Try it: From the entries below, copy out every line with "label" in it.

Material shown:
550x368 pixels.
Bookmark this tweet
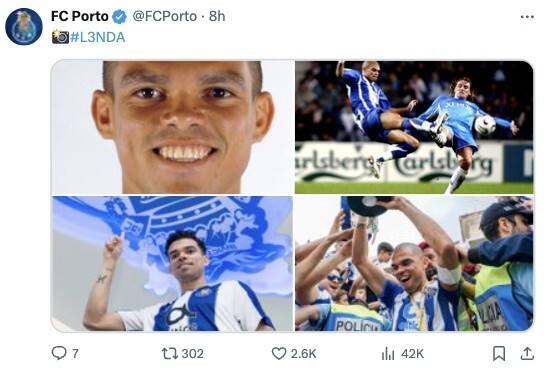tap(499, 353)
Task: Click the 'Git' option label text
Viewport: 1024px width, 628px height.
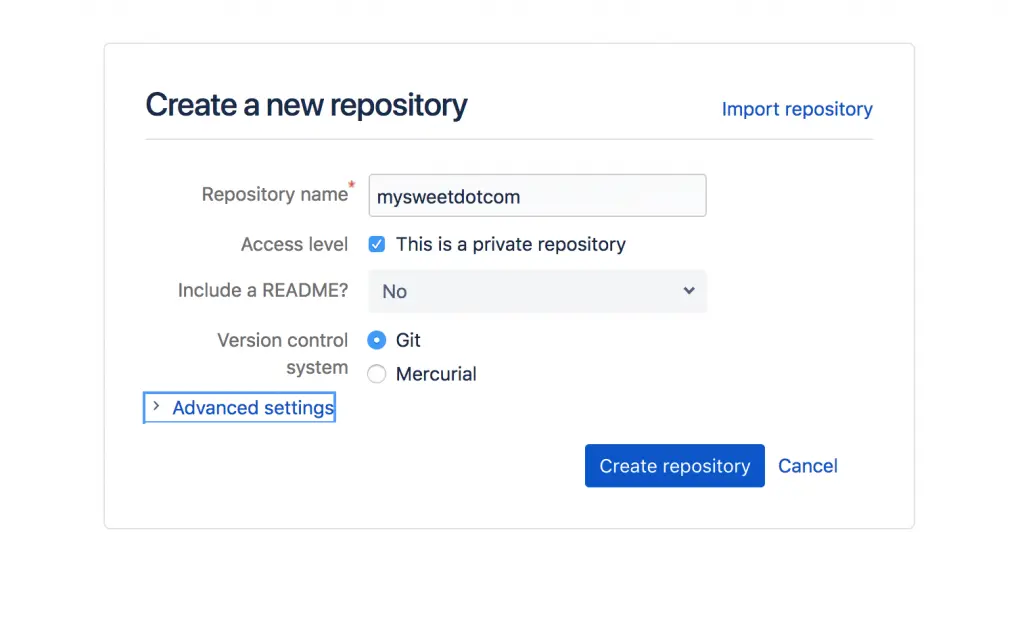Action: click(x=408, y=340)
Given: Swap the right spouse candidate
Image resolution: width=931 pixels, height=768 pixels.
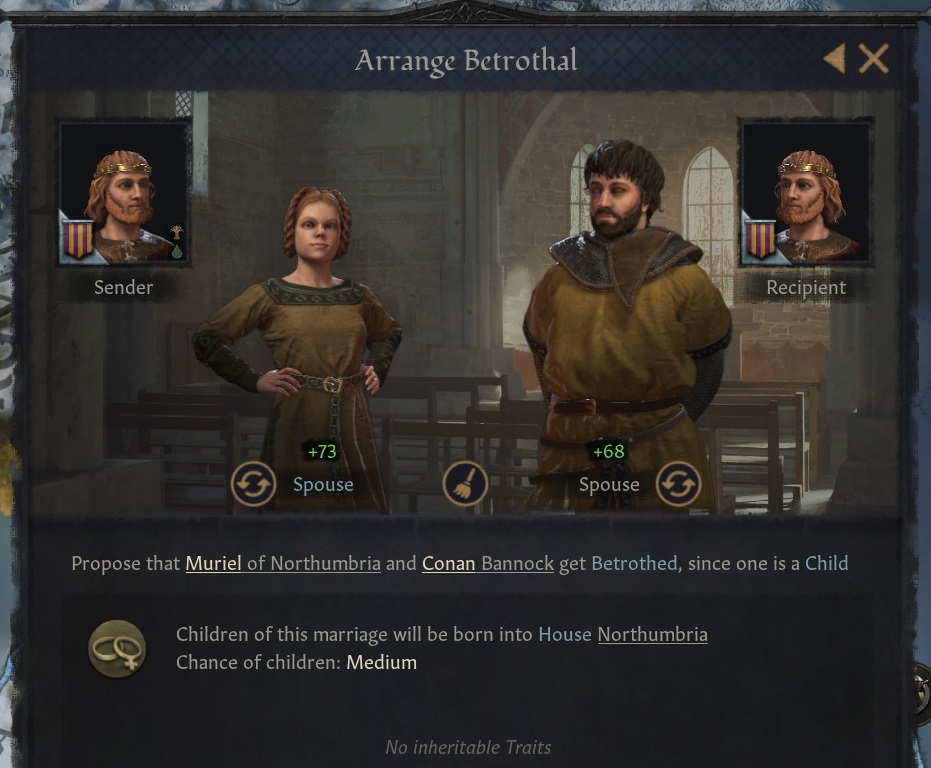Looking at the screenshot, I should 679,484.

--

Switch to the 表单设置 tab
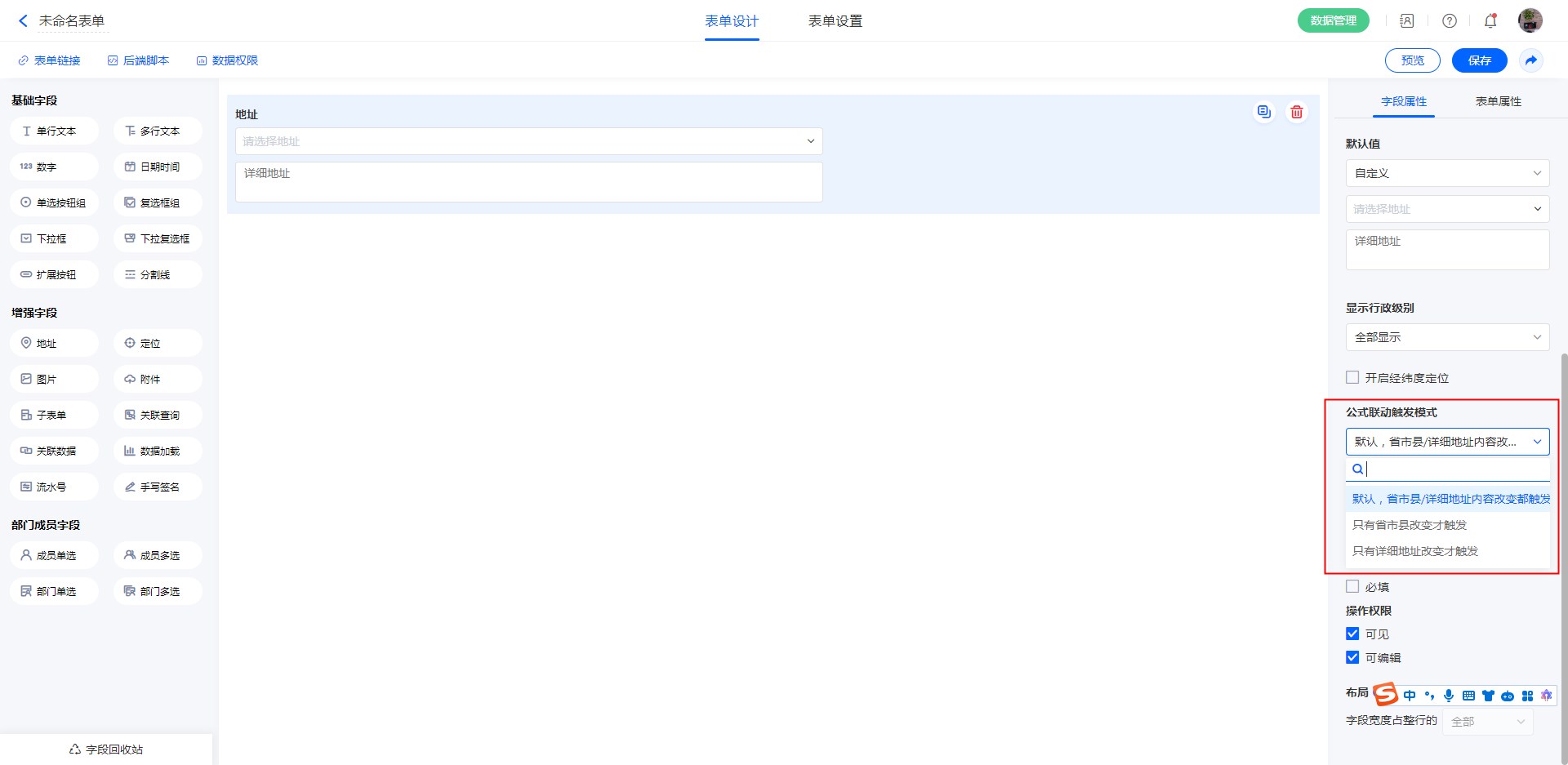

* * *

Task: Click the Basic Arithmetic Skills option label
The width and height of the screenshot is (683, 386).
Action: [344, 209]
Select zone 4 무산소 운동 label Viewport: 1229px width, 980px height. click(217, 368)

Solved exercise:
Task: Click the 'Git' option label text
Task: Click the Basic Arithmetic Skills option label
Select zone 4 무산소 운동 label Viewport: 1229px width, 980px height. click(217, 368)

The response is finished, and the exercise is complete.